Richard Linklater‘s Boyhood, a kind of Michael Apted-ish docudrama about the real-life journey of a boy from age 6 through 18, has been added to the 2014 Sundance Film Festival slate. Pic will screen at the Eccles on Sunday, 1.19. The film, which has been shooting in Austin at semi-regular intervals since ’02, follows the young lead, Ellar Simon, from age 6 or 7 to 18, or from kindergarten to leaving home for college. Ethan Hawke and Patricia Arquette play his divorced parents.
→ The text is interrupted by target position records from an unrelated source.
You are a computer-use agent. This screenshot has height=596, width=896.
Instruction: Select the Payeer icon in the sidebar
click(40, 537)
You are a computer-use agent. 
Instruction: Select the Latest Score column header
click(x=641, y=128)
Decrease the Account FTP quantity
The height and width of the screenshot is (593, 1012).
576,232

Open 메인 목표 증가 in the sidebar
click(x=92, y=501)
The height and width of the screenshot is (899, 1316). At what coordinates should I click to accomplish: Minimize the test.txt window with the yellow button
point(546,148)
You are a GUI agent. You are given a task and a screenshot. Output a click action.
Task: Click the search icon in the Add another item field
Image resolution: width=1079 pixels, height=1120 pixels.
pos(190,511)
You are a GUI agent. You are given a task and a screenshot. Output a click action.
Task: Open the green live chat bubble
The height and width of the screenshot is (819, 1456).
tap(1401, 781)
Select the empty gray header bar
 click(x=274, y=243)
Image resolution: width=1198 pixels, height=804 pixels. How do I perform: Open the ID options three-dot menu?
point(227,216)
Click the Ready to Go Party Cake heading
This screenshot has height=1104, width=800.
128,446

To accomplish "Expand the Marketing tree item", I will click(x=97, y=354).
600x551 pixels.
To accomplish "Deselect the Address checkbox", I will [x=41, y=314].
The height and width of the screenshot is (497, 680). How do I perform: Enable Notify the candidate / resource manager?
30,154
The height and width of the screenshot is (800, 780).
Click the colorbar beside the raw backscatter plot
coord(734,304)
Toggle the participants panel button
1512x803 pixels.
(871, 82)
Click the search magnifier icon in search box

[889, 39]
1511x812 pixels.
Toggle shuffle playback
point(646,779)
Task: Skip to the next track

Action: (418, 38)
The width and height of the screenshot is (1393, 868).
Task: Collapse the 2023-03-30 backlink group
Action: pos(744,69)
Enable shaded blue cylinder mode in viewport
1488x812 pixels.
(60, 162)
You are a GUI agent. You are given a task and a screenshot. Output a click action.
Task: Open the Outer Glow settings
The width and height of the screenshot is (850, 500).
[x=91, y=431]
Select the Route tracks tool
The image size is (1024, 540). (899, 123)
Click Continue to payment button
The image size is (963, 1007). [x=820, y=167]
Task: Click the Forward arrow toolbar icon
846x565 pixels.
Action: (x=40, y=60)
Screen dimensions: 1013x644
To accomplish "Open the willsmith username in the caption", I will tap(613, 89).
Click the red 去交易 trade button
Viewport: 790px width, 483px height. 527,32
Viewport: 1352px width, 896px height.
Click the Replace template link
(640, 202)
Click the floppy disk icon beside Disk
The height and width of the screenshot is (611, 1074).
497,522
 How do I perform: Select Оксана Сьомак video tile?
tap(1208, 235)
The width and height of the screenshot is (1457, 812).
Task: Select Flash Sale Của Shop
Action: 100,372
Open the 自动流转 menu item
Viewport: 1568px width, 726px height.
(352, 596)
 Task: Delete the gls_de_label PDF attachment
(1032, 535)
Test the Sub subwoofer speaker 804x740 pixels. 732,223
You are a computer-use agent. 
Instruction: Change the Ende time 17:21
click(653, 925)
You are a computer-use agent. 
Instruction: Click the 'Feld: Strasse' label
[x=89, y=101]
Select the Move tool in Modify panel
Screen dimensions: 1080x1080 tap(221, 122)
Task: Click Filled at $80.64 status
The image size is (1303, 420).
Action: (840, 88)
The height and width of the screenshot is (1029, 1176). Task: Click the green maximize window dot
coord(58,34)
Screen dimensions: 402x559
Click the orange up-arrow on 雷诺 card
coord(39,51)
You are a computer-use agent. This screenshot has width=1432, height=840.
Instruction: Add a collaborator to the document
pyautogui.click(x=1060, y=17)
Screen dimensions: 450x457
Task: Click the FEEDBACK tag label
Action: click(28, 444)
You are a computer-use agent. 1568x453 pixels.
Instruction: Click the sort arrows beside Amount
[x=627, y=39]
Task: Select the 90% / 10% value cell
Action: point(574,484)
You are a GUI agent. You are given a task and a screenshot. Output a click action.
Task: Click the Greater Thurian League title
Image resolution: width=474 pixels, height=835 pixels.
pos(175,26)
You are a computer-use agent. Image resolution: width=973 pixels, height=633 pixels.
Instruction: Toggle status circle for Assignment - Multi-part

The film is obviously inspired by Apted’s Up films — a series of docs that have portrayed the lives of several British kids since 1964.
Boyhood star Ellar Simon.
Hawke told Indiewire that “[after] about 20 minutes, your eyes just start tearing up and you don’t even know why. It’s about the nature of time and how it’s crashing into us all.” In another interview with Flixist, Hawke elaborated: “In just the period of a two-hour movie, you watch a human being grow up. It’s almost like watching a flower bloom in time-elapsed photography. For one minute you’re watching a six-year-old boy, and it’s so beautiful what Richard does with time: you don’t ever see him go from six to seven, to seven to eight, to eight to nine. I think it’s the greatest thing that Linklater’s ever done. It’s mind-blowing.”
Apology: When I first posted this I somehow confused Boyhood with “Youth,” the Joseph Conrad short story.